RB: Maicon, Brazil: Narrowly edges South Africa's Siboniso Gaxa, who was among the revelations of the tournament. The Brazilian actually began the competition as a reserve, as Dunga opted for Daniel Alves in Brazil's opener against Egypt, but later emerged as his side's best and oftentimes only attacking option.
CB: Oguchi Onyewu, USA: Imposing central defender likely made himself a great deal of money this summer on the strength of his performances in this tournament. The former Newcastle reject was an intimidating presence throughout, most notably in the win over Spain.
CB: Lucio, Brazil: Always commanding at the back despite having to adjust to three different partners during the course of the competition. Amazingly enough, he also provided an extra dimension to Brazil's attack with his dashing runs forward. He supplied the dramatic winner in the final.
LB: Basem Abbas, Iraq: The man known as the "Iraqi Roberto Carlos" was perhaps the only bright spot for Bora Milutinovic's side, which failed to find the back of the net in three group matches and showed virtually nothing going forward. Abbas was particularly impressive in an otherwise drab scoreless draw against South Africa in the very first match of the tournament.
M: Andrea Pirlo, Italy: Perhaps the only Italian player other than Giuseppe Rossi to come away with his reputation intact.

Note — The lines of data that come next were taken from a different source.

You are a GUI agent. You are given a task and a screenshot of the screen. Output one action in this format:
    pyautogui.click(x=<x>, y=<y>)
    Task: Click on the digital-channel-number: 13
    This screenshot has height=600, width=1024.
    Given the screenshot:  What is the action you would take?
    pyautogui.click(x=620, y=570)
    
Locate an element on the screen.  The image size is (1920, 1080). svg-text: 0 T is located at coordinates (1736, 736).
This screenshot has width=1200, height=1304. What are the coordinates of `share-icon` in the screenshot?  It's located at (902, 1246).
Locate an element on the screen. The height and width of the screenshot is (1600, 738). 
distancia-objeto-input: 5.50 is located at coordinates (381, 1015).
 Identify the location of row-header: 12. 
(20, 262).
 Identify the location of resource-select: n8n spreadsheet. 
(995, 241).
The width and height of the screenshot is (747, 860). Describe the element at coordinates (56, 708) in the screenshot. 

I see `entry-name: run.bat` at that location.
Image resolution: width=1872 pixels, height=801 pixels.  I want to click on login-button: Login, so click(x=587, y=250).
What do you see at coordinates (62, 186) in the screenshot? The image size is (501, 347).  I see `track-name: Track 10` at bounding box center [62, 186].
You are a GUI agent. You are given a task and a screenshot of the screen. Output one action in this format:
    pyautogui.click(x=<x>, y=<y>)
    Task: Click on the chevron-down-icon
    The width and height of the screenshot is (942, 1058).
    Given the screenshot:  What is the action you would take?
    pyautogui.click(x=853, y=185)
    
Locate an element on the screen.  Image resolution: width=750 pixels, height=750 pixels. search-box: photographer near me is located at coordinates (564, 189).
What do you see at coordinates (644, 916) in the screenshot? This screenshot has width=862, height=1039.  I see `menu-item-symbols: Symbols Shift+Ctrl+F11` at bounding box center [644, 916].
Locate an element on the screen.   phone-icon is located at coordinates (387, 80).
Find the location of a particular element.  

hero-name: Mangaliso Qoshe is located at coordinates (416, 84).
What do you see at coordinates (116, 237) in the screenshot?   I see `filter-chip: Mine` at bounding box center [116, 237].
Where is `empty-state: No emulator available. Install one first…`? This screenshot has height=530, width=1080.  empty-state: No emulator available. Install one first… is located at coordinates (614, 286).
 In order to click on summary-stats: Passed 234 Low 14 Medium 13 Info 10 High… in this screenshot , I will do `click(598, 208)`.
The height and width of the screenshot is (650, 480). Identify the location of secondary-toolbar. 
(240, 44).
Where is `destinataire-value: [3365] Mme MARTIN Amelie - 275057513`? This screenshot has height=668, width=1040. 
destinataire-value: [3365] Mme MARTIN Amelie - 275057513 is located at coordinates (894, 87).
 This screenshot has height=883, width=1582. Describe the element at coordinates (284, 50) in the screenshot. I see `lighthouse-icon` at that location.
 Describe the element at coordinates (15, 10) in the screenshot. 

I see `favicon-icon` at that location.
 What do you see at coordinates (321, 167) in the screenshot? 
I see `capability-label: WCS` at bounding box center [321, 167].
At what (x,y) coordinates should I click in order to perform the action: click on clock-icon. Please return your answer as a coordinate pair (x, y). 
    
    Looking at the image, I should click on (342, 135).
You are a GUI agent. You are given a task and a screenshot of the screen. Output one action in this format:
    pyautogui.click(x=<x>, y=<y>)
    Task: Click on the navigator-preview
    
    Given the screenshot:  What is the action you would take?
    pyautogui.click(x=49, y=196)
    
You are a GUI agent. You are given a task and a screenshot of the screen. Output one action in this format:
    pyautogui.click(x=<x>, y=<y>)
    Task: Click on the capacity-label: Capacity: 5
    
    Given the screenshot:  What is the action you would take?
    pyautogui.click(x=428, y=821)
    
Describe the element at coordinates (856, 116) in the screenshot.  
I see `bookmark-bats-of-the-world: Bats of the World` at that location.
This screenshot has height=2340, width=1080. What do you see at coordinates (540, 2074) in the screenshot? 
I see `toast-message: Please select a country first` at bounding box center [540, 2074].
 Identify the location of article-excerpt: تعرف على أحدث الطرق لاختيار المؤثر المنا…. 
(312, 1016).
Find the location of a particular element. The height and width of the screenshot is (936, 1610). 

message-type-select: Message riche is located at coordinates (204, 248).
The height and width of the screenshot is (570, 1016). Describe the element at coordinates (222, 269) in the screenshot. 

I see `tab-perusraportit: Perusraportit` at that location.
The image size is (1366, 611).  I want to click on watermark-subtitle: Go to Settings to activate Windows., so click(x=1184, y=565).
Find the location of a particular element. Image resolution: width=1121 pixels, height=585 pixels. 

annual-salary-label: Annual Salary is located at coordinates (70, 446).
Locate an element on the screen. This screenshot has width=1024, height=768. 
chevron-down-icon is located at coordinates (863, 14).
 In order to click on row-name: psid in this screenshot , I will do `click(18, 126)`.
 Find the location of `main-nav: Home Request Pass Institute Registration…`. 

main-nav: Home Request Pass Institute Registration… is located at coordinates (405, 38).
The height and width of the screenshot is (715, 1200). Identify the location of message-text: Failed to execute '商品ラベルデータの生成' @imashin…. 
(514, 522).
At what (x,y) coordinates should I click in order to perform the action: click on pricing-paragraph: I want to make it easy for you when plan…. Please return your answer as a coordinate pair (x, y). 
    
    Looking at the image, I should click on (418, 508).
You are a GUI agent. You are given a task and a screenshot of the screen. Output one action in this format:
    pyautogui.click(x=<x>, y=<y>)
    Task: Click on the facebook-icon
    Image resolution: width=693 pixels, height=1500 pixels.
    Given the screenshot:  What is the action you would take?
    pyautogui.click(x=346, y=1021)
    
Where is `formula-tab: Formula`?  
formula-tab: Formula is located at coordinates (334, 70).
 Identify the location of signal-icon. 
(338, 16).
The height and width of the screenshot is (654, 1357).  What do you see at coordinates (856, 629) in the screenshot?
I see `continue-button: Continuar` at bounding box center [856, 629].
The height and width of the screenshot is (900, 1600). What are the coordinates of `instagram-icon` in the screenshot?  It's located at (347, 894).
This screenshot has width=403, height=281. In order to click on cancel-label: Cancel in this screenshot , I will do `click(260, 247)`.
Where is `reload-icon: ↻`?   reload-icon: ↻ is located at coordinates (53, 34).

Highly influential in the victory over the United States in the opening match for both sides, Pirlo also was Italy's only threatening player in a humbling defeat to Brazil later on in the group stage.
M: Xavi, Spain: Outstanding in the group stage as Spain notched three wins to set an international record for consecutive victories. The top assist man in the competition further cemented his status as his country's most important player. He was let down by his teammates somewhat in the semifinal defeat to the United States.
M: Kaka, Brazil: Awarded the Golden Ball as the tournament's most outstanding player. Truth be told, Real Madrid's newest galactico was not at his best, save for a match-winning performance in the first game against Egypt, but he still was behind all of Brazil's best moves and set up the tying goal in the final with a trademark run into the box.
M: Landon Donovan, USA: A remarkable couple of weeks for a player who has not always produced his best on the big stage. Even in the early defeats, Donovan was the one shining light for the U.S., and when the rest of the team came around, he grew in stature even more, including scoring a brilliant goal against Brazil in the final.
F: Luis Fabiano, Brazil: Finished as the competition's top scorer with five goals. The swashbuckling striker has improbably emerged as the successor to Ronaldo with the national team. In a tournament perhaps lacking a dazzling performer from start to finish, he probably deserved the Golden Ball more than Kaka.
F: Mohamed Zidan, Egypt: Began the tournament with an impressive two-goal effort against Brazil. Sadly, he limped off in the second half of the next match against Italy with a hamstring injury and was forced to miss the group decider against the United States, as a depleted and exhausted Egyptian side crashed out of the competition.
David Mosse is a soccer researcher for ESPN International, contributing to shows such as "Press Pass" and "Fuera de Juego." He also blogs for ESPNsoccernet.